The film had the capacity to be as good as sci-fi action classics such as Total Recall but fucks up in it’s premise weaknesses, pointless segments showing off technology, uninspired action, plotholes, and hard-to-like characters.
The premise is quite strong but it has bits of the hard-to-swallow in it. One of them is quite critical. The customers of the Clone-Makers are told that the clones are kept in persistive vegetative state and are not at all like people. Apparently, they can’t actually do that because without life, the organs don’t work. As unbelievable as it is on its own, it’s contradicted within the movie itself. If the organs didn’t work without life, then how could the clones live once they’d been hatched? (They’re born into adulthood.) If their organs didn’t work, then they could never be hatched. A better solution to why the clones have to be kept conscious would have been that the clone-makers used them for true labor. If the clones were in some sort of manufacturing plant, making clothes or something for the people of the outside world, it’d make sense as an extra source of revenue for an evil corporation.
The action scenes are pretty borign and according to critics who have seen other Michael Bay movies, rip off another Michael Bay movie. It’s a lot of barely justified mass-destruction and death. It makes it hard to blieve hyow evil the Clone-Makers are.
The pacing was also pretty wrong. It didn’t balance action and plot well. The first hour of the movie contains barely any action at all. Then there’s a too-long action sequence, some nice expository plot development, and some more crappy action scenes with plot mixed in. In order to make a good action movies, you need a balance between action and story.
I wish I had written something more coherent, but I don’t feel like continuing to write this and I also don’t want to come back and reorganize it. Too much work for a blog that no one actually reads.
August 5th, 2006 at 1:34 pm
I disagree, I think the movie was fine. The scene you mention is actually well done, and I think the viewer already dislikes the original, when he finds out that his clone is an actual person, he doesn’t gives a fuck, and lies to him, pretending to help when he only wants his organs. He didn’t deserve to die, though.
if the premise of the clones doesn’t makes much sense from a biological standpoint, who cares? is just a start point for telling a story. If you really wanna know, most “time paradox” in time travelling movies don’t make much sense either. the metamorphosis in the classic kafka novel? why, he never explains why samsa becomes a bug! damn, that kafka sure sucked, right?

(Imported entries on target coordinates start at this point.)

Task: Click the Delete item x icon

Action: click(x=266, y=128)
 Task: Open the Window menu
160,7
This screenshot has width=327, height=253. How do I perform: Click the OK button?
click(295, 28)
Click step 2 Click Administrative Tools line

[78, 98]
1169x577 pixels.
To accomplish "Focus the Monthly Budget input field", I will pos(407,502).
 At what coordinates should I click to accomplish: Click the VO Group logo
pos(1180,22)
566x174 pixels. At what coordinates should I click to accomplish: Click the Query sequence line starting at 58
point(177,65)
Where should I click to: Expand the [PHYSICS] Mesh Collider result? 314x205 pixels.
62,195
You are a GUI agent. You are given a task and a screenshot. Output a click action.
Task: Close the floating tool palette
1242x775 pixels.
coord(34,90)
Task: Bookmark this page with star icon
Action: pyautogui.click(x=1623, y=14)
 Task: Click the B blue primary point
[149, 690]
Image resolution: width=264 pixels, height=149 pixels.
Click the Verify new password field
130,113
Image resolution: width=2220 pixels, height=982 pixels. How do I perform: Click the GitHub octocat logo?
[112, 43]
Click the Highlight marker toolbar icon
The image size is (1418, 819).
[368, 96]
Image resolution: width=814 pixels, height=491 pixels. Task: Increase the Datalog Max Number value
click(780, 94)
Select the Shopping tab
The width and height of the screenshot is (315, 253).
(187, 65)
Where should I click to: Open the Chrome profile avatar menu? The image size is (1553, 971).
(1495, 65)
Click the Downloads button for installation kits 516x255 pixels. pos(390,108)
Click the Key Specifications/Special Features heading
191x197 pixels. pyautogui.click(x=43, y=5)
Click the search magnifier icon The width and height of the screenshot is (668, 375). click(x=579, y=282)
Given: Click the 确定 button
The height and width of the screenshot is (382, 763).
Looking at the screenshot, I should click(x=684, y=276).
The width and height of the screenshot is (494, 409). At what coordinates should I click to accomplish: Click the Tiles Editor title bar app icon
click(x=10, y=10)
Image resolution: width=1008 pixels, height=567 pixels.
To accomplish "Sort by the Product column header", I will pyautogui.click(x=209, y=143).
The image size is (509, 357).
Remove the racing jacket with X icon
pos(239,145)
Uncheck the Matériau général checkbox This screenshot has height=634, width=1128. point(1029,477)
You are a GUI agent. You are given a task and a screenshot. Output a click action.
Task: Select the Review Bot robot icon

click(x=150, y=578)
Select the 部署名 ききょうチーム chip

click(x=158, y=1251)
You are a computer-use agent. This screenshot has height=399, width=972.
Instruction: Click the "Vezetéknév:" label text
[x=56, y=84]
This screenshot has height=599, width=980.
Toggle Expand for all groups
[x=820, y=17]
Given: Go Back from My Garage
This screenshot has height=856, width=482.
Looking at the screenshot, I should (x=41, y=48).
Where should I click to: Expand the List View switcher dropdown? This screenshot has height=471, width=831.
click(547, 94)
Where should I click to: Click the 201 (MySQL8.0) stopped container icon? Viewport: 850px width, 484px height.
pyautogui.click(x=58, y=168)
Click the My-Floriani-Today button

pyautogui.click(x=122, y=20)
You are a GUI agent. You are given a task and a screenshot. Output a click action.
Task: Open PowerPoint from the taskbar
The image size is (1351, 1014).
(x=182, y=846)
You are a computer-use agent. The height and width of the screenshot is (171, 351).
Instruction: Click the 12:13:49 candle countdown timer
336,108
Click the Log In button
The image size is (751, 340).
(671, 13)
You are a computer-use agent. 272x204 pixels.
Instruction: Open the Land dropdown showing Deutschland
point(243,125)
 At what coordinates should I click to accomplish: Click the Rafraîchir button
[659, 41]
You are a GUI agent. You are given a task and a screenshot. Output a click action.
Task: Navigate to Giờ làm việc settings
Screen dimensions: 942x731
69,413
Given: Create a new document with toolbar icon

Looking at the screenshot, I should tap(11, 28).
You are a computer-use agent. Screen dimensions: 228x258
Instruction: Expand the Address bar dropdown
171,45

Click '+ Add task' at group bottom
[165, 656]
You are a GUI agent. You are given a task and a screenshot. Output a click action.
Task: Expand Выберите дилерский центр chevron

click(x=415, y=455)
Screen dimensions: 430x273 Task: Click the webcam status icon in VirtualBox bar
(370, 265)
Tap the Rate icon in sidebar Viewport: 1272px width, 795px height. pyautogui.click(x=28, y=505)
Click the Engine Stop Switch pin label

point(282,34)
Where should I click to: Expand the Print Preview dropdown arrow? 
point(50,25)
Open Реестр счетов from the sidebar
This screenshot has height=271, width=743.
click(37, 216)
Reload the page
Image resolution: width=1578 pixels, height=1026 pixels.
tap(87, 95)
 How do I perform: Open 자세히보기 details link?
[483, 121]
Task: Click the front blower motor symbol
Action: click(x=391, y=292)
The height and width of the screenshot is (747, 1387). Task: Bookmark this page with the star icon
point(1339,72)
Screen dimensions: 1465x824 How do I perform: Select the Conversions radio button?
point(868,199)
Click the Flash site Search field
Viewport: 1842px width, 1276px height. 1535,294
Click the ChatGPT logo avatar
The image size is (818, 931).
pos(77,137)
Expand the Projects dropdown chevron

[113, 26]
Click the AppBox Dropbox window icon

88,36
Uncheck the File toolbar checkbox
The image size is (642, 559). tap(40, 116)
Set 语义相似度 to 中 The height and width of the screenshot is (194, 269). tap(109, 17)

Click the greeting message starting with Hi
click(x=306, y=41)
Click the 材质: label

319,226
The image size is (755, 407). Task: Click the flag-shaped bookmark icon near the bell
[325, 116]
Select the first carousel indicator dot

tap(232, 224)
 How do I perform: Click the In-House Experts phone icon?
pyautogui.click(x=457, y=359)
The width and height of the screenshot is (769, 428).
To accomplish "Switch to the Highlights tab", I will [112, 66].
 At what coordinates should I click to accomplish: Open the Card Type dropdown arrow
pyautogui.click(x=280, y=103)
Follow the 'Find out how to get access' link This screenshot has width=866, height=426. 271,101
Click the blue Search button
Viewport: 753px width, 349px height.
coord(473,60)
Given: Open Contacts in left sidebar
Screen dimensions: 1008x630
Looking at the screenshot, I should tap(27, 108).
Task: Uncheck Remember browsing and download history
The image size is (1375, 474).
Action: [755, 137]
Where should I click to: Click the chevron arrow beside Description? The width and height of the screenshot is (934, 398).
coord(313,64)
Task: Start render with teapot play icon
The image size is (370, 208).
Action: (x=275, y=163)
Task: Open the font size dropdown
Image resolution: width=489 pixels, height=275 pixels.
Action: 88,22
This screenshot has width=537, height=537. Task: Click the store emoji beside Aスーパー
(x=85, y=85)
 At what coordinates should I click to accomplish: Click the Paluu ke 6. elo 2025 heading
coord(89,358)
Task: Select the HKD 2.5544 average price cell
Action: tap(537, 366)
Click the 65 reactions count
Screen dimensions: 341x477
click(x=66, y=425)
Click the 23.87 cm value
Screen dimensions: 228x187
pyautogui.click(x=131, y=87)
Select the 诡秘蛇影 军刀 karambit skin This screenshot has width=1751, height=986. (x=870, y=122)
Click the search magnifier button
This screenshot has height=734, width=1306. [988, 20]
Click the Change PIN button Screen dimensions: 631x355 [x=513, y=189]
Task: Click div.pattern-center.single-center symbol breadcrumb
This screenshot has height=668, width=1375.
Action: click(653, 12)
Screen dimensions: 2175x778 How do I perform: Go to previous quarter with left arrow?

I liked the movie because the story begun like a totalitarism kinda of movie, but then revealed to be something else altogether. the action movies were boring, and the whole “I have memories from my original being” seemed to me like a dumbass excuse to put boring action scenes in the movie. So yeah, I’m not going to argue the movie was perfect, far from it, but far from absolute suckiness, too.
August 5th, 2006 at 8:48 pm
On First Point,
I guess it’s jsut that I liked him for some reason.
On Second Point,
it’s just a bothersome thing. I wish I could shut my brain off more selectively but when a movie is meant to start making you think, then you start to see all of the flaws within the plot and premise. I agree it’s a dumb thing to criticize a movie for but it did bother me.
On Third Point,
Absolutely agreed. I just wish that they didn’t spoil the totalitarian thing right on the back of the DVD box. I’m sorry if I poorly articulated myself earlier and that didn’t come clear. It’s a flawed movie that pisses me off because it had much greater potential.